How to complete this task: Give again, word for word, each line below starting at the one that contains "SIBCO Group (217, 2513)" and ending at the one that contains "FAQ's (803, 142)".

Records provided:
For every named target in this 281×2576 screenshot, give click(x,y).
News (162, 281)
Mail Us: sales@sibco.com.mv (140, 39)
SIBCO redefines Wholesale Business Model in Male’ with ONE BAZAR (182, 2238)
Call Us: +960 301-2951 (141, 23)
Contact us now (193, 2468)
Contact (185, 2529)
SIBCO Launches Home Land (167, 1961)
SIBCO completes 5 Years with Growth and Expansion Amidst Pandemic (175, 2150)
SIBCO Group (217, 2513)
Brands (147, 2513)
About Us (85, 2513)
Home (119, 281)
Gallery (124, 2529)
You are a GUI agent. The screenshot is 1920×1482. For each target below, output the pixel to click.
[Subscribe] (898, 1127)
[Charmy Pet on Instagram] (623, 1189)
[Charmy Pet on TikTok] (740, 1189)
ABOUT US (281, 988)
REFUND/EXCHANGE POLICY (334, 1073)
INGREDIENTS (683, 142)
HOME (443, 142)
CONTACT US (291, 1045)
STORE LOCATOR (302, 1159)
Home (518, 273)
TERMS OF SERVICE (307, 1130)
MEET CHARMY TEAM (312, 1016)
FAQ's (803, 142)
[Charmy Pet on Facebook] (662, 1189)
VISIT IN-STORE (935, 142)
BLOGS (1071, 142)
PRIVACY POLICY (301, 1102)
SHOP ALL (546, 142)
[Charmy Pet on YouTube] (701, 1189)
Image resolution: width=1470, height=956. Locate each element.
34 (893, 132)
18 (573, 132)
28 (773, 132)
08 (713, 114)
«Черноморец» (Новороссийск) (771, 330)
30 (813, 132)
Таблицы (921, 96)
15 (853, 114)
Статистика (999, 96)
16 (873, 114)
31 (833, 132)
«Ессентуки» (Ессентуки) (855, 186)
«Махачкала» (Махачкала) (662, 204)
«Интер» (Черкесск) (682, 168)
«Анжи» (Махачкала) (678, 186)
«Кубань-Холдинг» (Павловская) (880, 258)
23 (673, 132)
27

Answer for the task:
SIBCO Group (217, 2513)
Brands (147, 2513)
About Us (85, 2513)
Home (119, 281)
Gallery (124, 2529)
You are a GUI agent. The screenshot is 1920×1482. For each target below, output the pixel to click.
[Subscribe] (898, 1127)
[Charmy Pet on Instagram] (623, 1189)
[Charmy Pet on TikTok] (740, 1189)
ABOUT US (281, 988)
REFUND/EXCHANGE POLICY (334, 1073)
INGREDIENTS (683, 142)
HOME (443, 142)
CONTACT US (291, 1045)
STORE LOCATOR (302, 1159)
Home (518, 273)
TERMS OF SERVICE (307, 1130)
MEET CHARMY TEAM (312, 1016)
FAQ's (803, 142)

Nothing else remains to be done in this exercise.